[Exercise details]
In the records below, find the line containing "The height and width of the screenshot is (467, 642)." and the line containing "Given: Select the 学校ブログ navigation tab"; please repeat exactly the lines from one to the other, both included, and nothing more.

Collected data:
↓↓↓

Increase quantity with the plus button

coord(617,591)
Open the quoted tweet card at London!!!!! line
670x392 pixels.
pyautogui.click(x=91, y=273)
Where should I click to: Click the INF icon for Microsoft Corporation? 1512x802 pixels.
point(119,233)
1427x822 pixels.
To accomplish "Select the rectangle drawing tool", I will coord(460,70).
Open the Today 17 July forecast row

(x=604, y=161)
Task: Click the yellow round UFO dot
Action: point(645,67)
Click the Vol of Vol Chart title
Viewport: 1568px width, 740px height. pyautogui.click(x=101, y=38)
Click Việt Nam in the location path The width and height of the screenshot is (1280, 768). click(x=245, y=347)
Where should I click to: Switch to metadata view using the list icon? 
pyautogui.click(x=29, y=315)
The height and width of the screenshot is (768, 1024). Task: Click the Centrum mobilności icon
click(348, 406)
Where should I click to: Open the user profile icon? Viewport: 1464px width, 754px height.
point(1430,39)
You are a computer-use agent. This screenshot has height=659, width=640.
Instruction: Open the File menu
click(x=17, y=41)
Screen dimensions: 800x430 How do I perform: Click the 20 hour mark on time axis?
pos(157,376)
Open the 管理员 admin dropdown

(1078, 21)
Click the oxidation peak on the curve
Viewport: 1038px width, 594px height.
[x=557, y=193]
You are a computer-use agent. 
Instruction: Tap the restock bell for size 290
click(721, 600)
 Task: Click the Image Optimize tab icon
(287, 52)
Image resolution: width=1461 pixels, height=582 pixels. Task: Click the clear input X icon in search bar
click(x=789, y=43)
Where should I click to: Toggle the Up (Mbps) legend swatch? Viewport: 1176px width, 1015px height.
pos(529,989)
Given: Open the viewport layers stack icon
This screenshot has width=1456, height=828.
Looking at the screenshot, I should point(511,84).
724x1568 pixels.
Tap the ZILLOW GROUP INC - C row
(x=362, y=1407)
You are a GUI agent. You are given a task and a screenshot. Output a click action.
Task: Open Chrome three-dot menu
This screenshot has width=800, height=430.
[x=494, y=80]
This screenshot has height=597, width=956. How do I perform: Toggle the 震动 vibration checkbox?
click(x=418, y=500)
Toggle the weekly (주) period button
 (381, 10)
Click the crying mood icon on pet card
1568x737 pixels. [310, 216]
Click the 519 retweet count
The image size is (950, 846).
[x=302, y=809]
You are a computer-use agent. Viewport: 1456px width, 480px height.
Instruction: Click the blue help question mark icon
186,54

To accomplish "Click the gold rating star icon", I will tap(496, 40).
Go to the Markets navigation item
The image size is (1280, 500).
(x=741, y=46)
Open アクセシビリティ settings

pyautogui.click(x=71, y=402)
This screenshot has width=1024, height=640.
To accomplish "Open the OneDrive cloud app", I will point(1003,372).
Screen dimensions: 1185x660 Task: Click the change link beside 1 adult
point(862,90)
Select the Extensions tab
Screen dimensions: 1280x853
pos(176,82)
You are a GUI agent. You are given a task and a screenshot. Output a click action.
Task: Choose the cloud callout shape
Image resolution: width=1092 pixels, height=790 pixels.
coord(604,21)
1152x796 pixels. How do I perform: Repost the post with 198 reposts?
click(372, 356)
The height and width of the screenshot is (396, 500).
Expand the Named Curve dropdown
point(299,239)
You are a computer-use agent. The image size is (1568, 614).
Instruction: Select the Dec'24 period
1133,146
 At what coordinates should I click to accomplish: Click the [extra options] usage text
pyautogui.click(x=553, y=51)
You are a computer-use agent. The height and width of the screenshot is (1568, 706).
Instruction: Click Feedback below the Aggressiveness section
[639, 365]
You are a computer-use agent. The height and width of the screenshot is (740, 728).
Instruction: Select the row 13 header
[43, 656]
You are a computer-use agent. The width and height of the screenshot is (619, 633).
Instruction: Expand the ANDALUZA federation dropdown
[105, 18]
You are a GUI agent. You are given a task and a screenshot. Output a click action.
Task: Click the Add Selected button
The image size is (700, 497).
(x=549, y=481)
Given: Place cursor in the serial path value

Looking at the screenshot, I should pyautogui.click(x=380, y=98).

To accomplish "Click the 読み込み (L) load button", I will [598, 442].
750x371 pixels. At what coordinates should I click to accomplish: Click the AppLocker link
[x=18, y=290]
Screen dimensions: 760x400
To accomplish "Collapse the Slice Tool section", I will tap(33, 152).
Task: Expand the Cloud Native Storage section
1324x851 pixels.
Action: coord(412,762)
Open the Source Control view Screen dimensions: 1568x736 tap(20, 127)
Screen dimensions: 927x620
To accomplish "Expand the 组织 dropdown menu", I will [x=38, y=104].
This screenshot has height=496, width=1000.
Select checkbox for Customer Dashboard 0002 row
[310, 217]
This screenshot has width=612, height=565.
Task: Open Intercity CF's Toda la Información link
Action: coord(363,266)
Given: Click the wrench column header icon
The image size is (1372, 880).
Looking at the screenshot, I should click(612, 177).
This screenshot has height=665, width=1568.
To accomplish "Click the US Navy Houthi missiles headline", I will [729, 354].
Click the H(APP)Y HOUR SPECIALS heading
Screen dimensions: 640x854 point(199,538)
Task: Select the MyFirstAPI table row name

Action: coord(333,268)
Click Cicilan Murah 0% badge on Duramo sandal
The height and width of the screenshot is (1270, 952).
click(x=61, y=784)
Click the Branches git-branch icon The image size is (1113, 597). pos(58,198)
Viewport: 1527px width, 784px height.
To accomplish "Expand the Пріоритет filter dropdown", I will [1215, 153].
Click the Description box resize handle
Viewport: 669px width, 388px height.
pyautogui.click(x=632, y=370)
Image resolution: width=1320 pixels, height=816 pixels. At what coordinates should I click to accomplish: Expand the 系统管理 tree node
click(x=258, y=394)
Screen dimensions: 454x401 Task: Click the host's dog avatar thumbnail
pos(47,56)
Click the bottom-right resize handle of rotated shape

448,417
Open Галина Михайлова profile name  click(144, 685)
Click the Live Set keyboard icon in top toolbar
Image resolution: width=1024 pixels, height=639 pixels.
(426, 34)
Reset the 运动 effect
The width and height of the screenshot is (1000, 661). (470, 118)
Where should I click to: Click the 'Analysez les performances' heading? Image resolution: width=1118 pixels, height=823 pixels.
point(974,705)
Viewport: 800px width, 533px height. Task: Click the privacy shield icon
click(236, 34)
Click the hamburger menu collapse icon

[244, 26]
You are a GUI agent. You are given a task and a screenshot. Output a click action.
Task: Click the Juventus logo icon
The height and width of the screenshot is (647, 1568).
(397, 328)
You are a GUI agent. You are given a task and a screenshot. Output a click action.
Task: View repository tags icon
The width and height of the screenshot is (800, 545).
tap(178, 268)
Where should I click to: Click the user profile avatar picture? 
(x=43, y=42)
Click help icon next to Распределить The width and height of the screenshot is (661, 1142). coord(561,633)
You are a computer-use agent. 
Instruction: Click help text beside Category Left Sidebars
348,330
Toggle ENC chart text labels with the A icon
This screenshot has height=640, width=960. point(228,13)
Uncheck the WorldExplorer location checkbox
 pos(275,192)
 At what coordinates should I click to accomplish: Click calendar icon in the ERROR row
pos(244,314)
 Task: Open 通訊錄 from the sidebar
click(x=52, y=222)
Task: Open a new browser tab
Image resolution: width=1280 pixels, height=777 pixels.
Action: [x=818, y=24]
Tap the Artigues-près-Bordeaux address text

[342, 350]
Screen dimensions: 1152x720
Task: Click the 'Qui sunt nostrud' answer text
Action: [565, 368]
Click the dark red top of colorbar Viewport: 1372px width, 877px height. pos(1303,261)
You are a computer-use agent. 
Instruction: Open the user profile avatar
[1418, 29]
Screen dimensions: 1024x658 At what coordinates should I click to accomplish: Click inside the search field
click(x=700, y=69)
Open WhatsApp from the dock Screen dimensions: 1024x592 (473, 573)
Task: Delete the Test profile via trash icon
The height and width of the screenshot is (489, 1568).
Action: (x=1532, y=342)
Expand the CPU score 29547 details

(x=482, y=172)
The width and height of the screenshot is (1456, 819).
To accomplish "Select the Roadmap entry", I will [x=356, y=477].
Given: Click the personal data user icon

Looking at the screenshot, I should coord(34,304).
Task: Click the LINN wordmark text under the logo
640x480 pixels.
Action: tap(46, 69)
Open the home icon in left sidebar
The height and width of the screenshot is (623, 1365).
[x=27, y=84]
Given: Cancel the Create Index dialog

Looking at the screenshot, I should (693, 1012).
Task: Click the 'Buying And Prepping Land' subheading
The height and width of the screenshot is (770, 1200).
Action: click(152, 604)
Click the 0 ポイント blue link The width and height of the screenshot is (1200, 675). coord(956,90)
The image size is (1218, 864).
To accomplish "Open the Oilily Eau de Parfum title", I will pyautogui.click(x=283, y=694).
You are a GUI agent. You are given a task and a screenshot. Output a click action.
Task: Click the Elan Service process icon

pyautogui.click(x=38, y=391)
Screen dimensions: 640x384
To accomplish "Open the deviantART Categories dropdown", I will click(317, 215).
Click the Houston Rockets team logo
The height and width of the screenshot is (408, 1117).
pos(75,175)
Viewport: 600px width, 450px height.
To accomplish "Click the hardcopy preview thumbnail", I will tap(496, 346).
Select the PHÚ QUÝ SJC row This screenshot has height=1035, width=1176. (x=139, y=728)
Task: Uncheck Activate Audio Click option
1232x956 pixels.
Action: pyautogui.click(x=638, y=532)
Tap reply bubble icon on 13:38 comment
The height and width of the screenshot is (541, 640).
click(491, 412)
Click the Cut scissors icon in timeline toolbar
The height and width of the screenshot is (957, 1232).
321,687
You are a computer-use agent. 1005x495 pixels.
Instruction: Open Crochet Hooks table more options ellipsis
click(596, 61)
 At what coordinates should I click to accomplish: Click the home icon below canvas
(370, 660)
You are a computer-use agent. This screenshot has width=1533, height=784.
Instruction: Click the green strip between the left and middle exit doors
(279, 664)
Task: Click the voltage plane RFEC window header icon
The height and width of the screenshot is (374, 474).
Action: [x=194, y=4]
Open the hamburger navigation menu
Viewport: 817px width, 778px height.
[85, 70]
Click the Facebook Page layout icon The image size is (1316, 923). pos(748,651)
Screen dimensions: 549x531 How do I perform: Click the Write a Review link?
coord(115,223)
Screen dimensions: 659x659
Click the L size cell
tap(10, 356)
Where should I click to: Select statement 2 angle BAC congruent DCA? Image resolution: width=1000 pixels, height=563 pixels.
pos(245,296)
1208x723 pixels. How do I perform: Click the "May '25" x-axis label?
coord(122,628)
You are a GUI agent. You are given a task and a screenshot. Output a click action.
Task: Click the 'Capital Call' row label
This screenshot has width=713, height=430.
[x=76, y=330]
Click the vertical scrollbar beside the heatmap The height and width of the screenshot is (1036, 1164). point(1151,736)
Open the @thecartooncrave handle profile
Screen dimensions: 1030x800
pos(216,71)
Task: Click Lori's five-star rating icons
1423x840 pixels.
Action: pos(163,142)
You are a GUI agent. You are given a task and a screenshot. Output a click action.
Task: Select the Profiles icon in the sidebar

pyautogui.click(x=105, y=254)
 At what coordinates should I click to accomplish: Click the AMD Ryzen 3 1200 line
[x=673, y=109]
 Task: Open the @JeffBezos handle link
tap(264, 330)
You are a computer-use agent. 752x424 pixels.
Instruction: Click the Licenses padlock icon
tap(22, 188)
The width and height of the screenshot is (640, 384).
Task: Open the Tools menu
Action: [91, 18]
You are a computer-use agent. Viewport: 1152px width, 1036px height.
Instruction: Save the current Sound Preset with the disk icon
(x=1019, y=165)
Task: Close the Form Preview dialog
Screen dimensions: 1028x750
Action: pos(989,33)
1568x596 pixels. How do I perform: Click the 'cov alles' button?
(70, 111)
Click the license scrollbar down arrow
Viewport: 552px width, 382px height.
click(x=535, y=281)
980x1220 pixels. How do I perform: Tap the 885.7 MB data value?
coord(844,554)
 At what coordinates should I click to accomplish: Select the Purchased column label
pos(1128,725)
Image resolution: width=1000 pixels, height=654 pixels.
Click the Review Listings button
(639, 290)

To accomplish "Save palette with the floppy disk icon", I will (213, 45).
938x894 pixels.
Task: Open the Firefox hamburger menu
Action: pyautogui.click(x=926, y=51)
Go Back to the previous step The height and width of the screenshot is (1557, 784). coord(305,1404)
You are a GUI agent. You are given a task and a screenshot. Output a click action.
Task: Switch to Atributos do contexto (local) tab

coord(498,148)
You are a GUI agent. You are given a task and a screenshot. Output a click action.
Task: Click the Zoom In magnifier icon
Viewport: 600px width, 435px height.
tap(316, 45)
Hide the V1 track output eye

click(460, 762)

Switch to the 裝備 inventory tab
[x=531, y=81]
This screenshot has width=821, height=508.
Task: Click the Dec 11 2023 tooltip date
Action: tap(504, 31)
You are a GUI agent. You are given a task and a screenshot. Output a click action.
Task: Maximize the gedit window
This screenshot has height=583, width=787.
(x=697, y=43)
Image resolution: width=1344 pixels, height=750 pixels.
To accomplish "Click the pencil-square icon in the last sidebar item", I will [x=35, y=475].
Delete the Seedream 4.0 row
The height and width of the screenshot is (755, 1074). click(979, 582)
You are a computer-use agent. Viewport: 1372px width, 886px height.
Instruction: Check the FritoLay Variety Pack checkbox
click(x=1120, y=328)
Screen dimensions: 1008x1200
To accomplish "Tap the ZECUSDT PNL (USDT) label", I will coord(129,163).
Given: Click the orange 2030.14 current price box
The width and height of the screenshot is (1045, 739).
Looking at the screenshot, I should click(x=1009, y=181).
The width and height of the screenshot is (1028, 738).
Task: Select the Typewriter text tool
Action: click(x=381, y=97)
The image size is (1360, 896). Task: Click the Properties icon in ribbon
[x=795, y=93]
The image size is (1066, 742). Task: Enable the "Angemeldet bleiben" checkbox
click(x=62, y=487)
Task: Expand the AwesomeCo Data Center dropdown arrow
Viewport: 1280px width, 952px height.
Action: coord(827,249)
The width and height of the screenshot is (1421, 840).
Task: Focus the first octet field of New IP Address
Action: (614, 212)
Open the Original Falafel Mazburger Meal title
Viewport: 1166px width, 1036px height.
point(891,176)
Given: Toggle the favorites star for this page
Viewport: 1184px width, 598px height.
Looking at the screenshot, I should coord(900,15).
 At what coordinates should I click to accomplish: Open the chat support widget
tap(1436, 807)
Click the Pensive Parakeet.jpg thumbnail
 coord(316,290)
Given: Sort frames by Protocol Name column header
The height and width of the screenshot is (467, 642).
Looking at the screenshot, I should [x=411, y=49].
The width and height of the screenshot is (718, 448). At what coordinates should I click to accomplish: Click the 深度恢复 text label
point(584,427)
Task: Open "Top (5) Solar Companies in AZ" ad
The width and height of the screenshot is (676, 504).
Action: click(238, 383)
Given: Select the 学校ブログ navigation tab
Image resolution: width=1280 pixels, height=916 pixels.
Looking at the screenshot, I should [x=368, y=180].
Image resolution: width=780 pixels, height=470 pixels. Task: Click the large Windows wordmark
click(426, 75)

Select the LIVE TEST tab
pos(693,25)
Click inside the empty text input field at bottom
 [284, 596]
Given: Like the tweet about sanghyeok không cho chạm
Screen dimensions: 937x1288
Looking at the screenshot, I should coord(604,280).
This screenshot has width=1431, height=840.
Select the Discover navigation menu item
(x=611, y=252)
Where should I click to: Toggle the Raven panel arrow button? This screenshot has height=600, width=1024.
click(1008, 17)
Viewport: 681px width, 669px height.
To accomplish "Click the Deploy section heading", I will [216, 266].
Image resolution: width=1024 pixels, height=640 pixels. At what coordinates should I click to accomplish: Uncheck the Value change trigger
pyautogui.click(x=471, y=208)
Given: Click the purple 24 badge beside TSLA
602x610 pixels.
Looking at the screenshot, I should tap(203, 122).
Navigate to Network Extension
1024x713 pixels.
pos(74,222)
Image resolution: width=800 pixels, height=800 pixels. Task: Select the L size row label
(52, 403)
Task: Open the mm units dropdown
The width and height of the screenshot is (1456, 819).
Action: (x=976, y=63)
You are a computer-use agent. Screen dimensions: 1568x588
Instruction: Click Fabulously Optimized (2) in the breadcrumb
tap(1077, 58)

↑↑↑

[Answer to the problem]
The height and width of the screenshot is (467, 642).
Looking at the screenshot, I should [x=411, y=49].
The width and height of the screenshot is (718, 448). At what coordinates should I click to accomplish: Click the 深度恢复 text label
point(584,427)
Task: Open "Top (5) Solar Companies in AZ" ad
The width and height of the screenshot is (676, 504).
Action: click(238, 383)
Given: Select the 学校ブログ navigation tab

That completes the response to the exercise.